Овод пожал плечами. Он был в молчаливом настроении духа, и, видя, что от него ничего не добьешься, присутствующие обратились к Доминикино. Все засмеялись, когда он рассказывал сцену, разыгравшуюся утром на рынке. Лишь один молодой рабочий остался серьезным и сказал угрюмым голосом:
– Вы, конечно, мастерски провели свою роль, да только я, право, не вижу, какой кому прок от этого театрального представления.
– А вот какой, – ответил Овод. – Я теперь могу расхаживать свободно по всему округу и делать что мне вздумается, и ни одной живой душе никогда и в голову не придет усомниться в моей личности. Завтра весь город будет знать о сегодняшнем происшествии, и шпион при встрече со мной подумает только: «Это сумасшедший Диего, принесший покаяние в своих грехах на площади». А это мне на руку!
– Да, конечно! Но все-таки нельзя ли было бы добиться этого, не надувая кардинала? Он слишком хороший человек, чтобы устраивать с ним такие штуки.
– Мне самому он показался человеком порядочным, – лениво согласился Овод.
– Глупости, Сандро. Нам здесь кардиналы совсем не нужны, – сказал Доминикино. – И если бы монсеньор Монтанелли принял место в Риме, когда ему представлялся случай к этому, Риварес не надувал бы его.
– Он не принял его потому, что не хотел оставить свое здешнее дело.
– Гораздо вероятнее потому, что не хотел быть отравленным кем-нибудь из агентов Ламбручини. Они имели что-то против него. Это несомненно. Если кардинал, в особенности такой популярный, как Монтанелли, предпочитает оставаться в заброшенной дыре, как эта, то мы знаем, что это значит. Не правда ли, Риварес?
Овод пускал колечки из дыма.
– Может быть, д-дело в «р-разбитом и удрученном сердце»? – заметил он, откидывая голову, чтобы следить за колечками дыма. – Не пора ли нам, однако, приступить к делу, господа?

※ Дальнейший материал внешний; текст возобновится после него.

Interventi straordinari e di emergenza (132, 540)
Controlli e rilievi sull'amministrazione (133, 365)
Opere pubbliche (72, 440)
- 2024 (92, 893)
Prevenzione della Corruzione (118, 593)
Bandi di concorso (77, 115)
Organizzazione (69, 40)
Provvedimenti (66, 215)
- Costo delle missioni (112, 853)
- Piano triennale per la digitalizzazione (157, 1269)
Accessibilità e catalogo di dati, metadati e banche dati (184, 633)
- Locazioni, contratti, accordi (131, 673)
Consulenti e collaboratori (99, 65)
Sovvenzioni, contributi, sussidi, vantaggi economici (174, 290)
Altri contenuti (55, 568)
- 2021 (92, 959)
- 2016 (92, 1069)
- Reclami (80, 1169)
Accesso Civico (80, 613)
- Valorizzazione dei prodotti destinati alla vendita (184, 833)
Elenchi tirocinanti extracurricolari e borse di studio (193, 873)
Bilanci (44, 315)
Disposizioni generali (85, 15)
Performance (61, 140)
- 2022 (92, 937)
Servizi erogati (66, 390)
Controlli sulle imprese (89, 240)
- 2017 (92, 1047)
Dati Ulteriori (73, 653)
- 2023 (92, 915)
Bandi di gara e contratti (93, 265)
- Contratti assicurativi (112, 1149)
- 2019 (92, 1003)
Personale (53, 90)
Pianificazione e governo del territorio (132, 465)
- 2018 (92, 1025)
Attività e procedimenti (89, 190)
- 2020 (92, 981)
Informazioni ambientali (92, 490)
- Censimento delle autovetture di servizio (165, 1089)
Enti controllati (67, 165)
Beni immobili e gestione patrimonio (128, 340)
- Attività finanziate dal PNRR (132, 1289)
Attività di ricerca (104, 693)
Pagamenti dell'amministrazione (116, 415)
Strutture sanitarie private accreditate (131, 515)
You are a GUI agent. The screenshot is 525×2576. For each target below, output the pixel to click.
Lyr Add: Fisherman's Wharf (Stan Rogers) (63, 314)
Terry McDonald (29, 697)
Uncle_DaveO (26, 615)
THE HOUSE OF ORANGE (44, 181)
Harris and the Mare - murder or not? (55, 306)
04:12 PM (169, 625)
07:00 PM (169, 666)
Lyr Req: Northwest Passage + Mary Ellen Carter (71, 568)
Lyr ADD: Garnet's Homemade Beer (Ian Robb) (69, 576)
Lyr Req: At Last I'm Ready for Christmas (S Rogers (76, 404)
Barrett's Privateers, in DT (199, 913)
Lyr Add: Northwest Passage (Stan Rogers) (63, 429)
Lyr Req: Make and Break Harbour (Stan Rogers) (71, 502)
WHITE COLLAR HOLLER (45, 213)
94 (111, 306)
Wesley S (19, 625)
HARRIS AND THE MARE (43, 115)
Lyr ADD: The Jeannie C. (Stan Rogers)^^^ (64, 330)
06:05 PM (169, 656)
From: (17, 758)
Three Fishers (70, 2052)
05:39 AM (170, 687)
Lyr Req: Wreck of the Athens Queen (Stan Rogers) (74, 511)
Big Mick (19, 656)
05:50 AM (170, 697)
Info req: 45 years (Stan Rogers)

Собравшиеся принялись подробно обсуждать проекты контрабандной перевозки и способы хранения оружия. Овод слушал с жадным любопытством, прерывая время от времени спорящих резкими замечаниями по поводу какого-нибудь неточного сообщения или слишком смелого плана. Когда все присутствующие уже высказались, он внес несколько практических предложений, и большинство их было принято почти без споров. На этом собрание и кончилось. Было решено, что до тех пор, пока Овод не вернется благополучно в Тоскану, надо по возможности избегать долго затягивающихся собраний, могущих привлечь внимание полиции. Все разошлись после того, как часы пробили десять. Остались лишь доктор, Овод и Доминикино. Они трое составили комиссию для обсуждения некоторых специальных вопросов.
Завязался долгий и жаркий спор. Наконец Доминикино взглянул на часы:
– Половина двенадцатого. Нам нельзя дольше оставаться здесь, не то мы наткнемся на ночную стражу.